▸ **Texto fornecido**:
######
Todavia, um acordo entre delegado de polícia e investigado, pelos próprios contornos aparentemente definidos pelo Supremo Tribunal Federal, mais se assemelha a uma atividade individual de colaboração do interessado voltada à obtenção dos prêmios legais, sujeitando-se à ausência de concordância do Ministério Público em sede processual e consequentemente a uma menor segurança quanto à efetiva aplicação dos benefícios sancionatórios pelo julgador. Embora, ao que parece do entendimento do Supremo Tribunal Federal, haja um ato judicial de homologação do acordo entre delegado de polícia e investigado, o colaborador tende a ficar em situação de maior instabilidade, quase equivalente à mera expectativa de alcance de benefícios por atuação de ofício do juiz. A tendência, portanto, é que o Ministério Público continue sendo o órgão preferencial para celebração de acordos de colaboração premiada. Pode-se, inclusive, estabelecer uma sequência de alternativas de cooperação, ordenadas da mais segura para a menos segura para o colaborador: 1) colaboração premiada baseada em acordo com o Ministério Público, homologado judicialmente; 2) colaboração premiada baseada em acordo com o delegado de polícia, homologado judicialmente; 3) colaboração premiada unilateral, sem prévio acordo, dependente da concessão de benefícios pelo juiz de ofício ou a pedido do colaborador.

13. Diante da vedação do art. 17, § 1º, da Lei nº 8.429/1992, admite-se a celebração de acordo de colaboração premiada no âmbito da improbidade administrativa? Caso positiva a resposta, a pessoa jurídica de direito público legitimada a ajuizar ação de improbidade administrativa, por meio de sua procuradoria, poderia celebrar acordo de colaboração premiada com o demandado? Admite-se que um acordo de colaboração premiada celebrado no âmbito criminal pelo Ministério Público contenha cláusulas relativas a atos de improbidade administrativa?
######
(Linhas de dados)
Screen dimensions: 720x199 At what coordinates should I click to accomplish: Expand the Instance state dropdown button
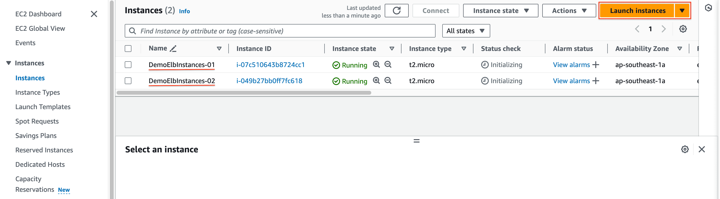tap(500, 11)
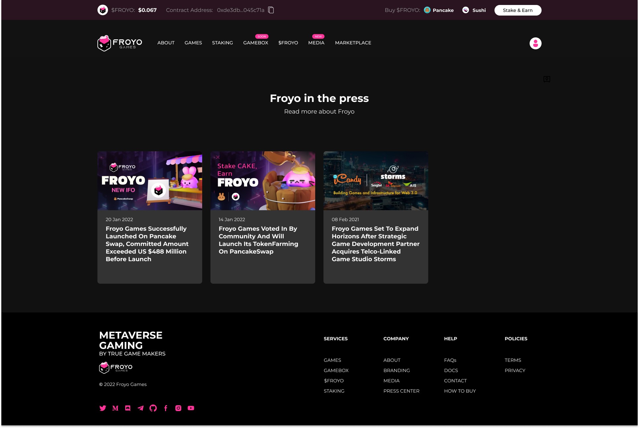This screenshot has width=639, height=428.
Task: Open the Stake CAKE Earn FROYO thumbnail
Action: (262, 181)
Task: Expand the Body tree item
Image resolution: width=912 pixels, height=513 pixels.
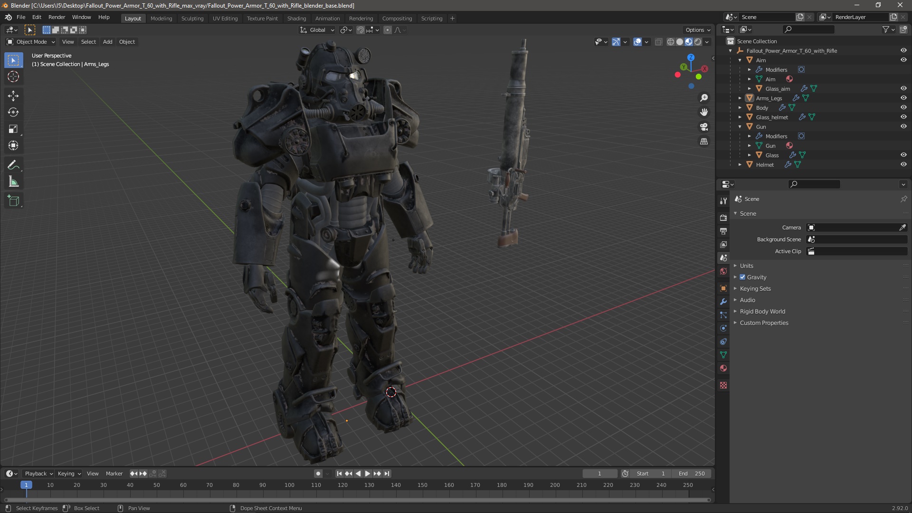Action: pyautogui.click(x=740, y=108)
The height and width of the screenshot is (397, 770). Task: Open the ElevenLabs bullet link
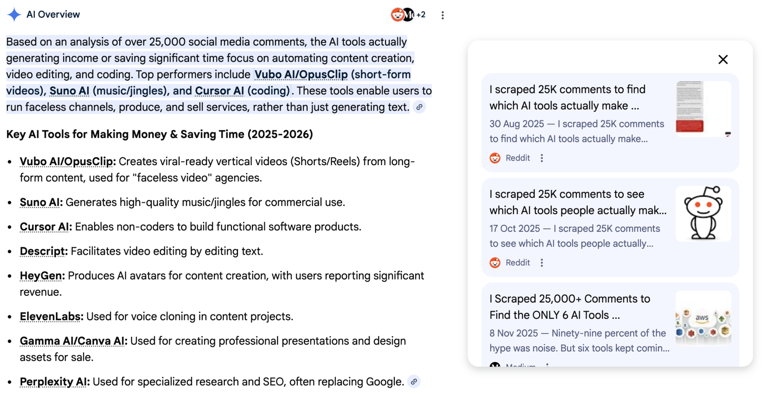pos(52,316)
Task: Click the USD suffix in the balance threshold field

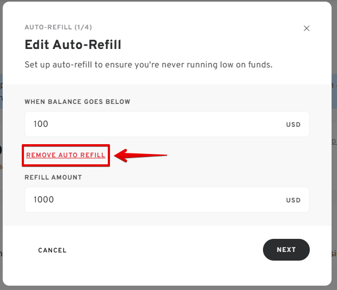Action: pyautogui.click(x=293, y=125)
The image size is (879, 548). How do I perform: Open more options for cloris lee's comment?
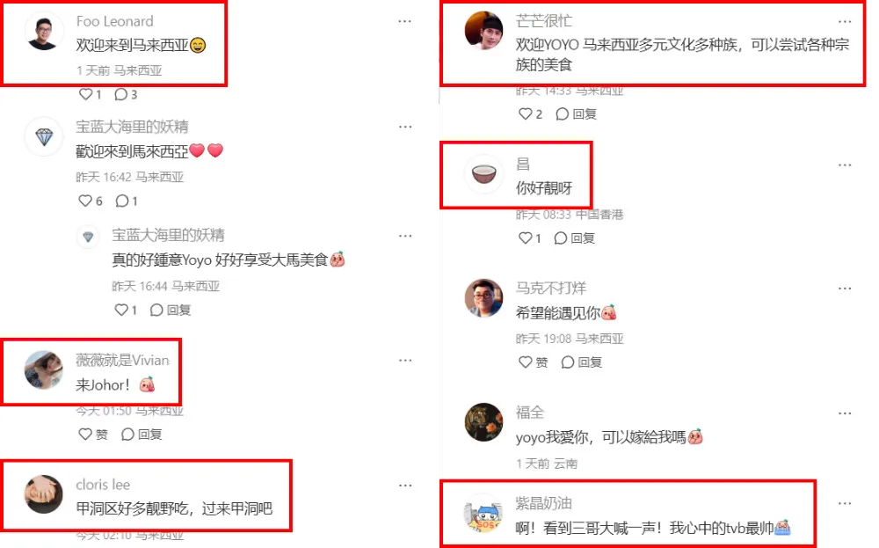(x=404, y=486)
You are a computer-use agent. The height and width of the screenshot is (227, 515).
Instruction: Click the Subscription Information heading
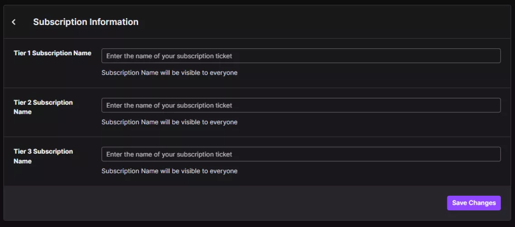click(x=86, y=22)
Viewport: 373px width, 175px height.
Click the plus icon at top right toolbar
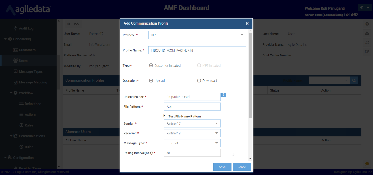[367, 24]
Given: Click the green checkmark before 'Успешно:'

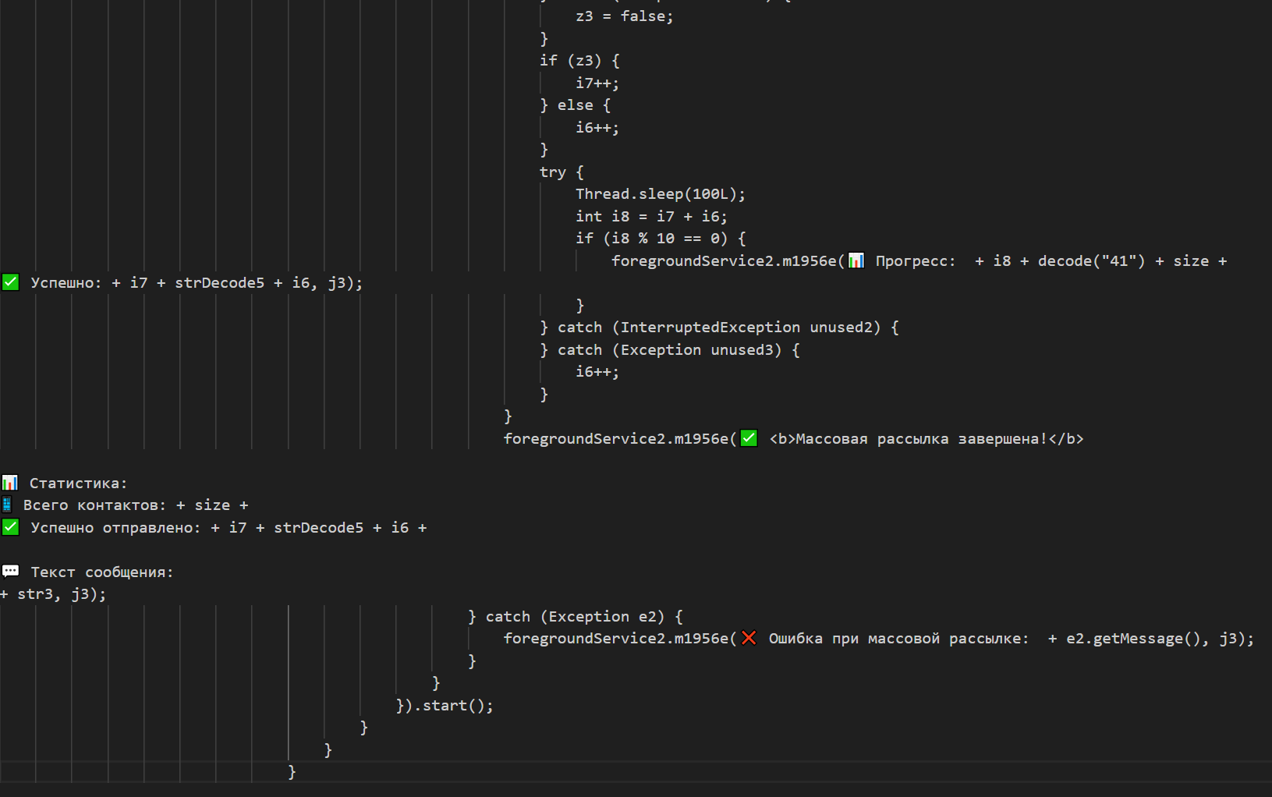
######
▸ **Tarefas a realizar**:
[1] Liste todas as alternativas de cooperação que o texto sobre colaboração premiada ordena da mais segura para a menos segura para o colaborador.
[2] Reproduza, por favor, o trecho do texto sobre colaboração premiada de "13. Diante da" até "de improbidade administrativa?".
As linhas vêm de outra fonte.

▸ **Respostas desenvolvidas**:
[1]
1) Colaboração premiada baseada em acordo com o Ministério Público, homologado judicialmente.
2) Colaboração premiada baseada em acordo com o delegado de polícia, homologado judicialmente.
3) Colaboração premiada unilateral, sem prévio acordo, dependente da concessão de benefícios pelo juiz de ofício ou a pedido do colaborador.

[2]
13. Diante da vedação do art. 17, § 1º, da Lei nº 8.429/1992, admite-se a celebração de acordo de colaboração premiada no âmbito da improbidade administrativa? Caso positiva a resposta, a pessoa jurídica de direito público legitimada a ajuizar ação de improbidade administrativa, por meio de sua procuradoria, poderia celebrar acordo de colaboração premiada com o demandado? Admite-se que um acordo de colaboração premiada celebrado no âmbito criminal pelo Ministério Público contenha cláusulas relativas a atos de improbidade administrativa?